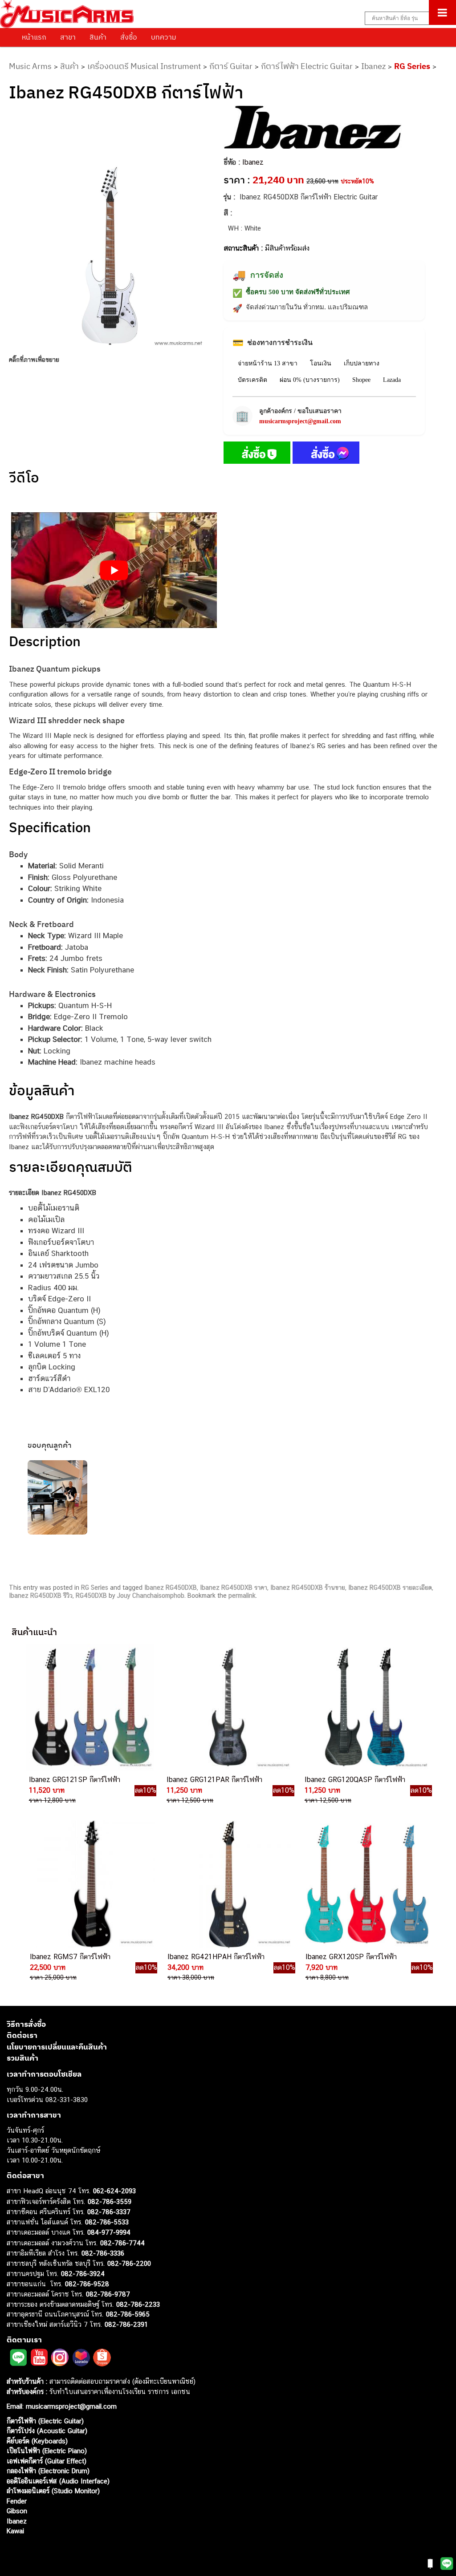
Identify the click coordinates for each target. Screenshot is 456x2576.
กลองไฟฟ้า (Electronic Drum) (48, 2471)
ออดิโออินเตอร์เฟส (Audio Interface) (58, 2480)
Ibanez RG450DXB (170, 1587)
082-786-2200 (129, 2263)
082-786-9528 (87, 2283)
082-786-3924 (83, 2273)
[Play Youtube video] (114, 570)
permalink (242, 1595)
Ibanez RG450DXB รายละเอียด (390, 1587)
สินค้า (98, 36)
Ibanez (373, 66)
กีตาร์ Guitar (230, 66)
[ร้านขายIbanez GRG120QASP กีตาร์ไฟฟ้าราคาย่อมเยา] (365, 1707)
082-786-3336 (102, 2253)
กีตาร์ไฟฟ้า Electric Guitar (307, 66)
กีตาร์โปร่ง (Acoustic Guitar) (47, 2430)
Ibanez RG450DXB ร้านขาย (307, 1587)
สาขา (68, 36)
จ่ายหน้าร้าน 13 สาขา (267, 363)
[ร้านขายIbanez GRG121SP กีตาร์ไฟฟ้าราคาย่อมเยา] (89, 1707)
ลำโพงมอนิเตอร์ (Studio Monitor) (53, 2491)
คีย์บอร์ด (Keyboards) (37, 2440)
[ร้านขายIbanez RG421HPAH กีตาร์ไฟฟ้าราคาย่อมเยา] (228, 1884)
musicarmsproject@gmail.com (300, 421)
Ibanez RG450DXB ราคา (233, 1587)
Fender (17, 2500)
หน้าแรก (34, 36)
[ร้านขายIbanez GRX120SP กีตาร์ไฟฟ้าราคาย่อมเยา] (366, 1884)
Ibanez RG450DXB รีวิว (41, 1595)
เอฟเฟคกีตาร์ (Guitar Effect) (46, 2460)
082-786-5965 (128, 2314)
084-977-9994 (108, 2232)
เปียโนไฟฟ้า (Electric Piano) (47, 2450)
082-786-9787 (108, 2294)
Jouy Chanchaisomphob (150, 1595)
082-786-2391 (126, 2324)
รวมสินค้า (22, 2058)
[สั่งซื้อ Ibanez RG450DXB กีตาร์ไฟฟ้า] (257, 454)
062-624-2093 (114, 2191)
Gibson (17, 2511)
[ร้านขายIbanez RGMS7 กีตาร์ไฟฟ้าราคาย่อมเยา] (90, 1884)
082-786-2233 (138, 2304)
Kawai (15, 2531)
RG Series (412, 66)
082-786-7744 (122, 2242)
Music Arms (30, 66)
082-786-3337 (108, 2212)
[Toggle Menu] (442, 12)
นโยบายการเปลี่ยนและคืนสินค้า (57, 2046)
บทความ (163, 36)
- - - - -
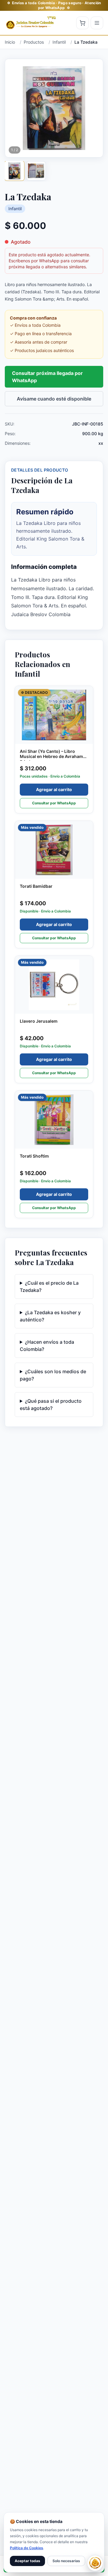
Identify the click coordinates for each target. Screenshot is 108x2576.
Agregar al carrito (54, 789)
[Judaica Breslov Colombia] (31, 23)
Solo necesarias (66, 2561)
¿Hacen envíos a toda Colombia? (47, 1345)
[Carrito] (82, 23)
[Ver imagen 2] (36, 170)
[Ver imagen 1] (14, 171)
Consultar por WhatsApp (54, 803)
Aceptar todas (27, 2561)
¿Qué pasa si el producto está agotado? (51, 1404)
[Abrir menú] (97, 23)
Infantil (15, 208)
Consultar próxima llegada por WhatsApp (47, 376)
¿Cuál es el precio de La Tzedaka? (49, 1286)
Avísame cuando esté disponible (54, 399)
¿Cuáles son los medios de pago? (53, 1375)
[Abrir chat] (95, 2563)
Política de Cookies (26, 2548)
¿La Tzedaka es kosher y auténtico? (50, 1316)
- - - - -
◆ Exercise goal:
Where the data above reaches the line holding "[Play Youtube video] (114, 570)", begin printing, and stop after the line holding "บทความ (163, 36)". Each line must be reproduced exactly, with nothing else added.

◆ Your response:
[Play Youtube video] (114, 570)
permalink (242, 1595)
Ibanez RG450DXB รายละเอียด (390, 1587)
สินค้า (98, 36)
Ibanez (373, 66)
กีตาร์ Guitar (230, 66)
[ร้านขายIbanez GRG120QASP กีตาร์ไฟฟ้าราคาย่อมเยา] (365, 1707)
082-786-3336 (102, 2253)
กีตาร์ไฟฟ้า Electric Guitar (307, 66)
กีตาร์โปร่ง (Acoustic Guitar) (47, 2430)
Ibanez RG450DXB ร้านขาย (307, 1587)
สาขา (68, 36)
จ่ายหน้าร้าน 13 สาขา (267, 363)
[ร้านขายIbanez GRG121SP กีตาร์ไฟฟ้าราคาย่อมเยา] (89, 1707)
ลำโพงมอนิเตอร์ (Studio Monitor) (53, 2491)
คีย์บอร์ด (Keyboards) (37, 2440)
[ร้านขายIbanez RG421HPAH กีตาร์ไฟฟ้าราคาย่อมเยา] (228, 1884)
musicarmsproject@gmail.com (300, 421)
Ibanez RG450DXB ราคา (233, 1587)
Fender (17, 2500)
หน้าแรก (34, 36)
[ร้านขายIbanez GRX120SP กีตาร์ไฟฟ้าราคาย่อมเยา] (366, 1884)
Ibanez RG450DXB รีวิว (41, 1595)
เอฟเฟคกีตาร์ (Guitar Effect) (46, 2460)
082-786-5965 (128, 2314)
084-977-9994 (108, 2232)
เปียโนไฟฟ้า (Electric Piano) (47, 2450)
082-786-9787 (108, 2294)
Jouy Chanchaisomphob (150, 1595)
082-786-2391 (126, 2324)
รวมสินค้า (22, 2058)
[สั่งซื้อ Ibanez RG450DXB กีตาร์ไฟฟ้า] (257, 454)
062-624-2093 (114, 2191)
Gibson (17, 2511)
[ร้านขายIbanez RGMS7 กีตาร์ไฟฟ้าราคาย่อมเยา] (90, 1884)
082-786-2233 (138, 2304)
Kawai (15, 2531)
RG Series (412, 66)
082-786-7744 (122, 2242)
Music Arms (30, 66)
082-786-3337 (108, 2212)
[Toggle Menu] (442, 12)
นโยบายการเปลี่ยนและคืนสินค้า (57, 2046)
บทความ (163, 36)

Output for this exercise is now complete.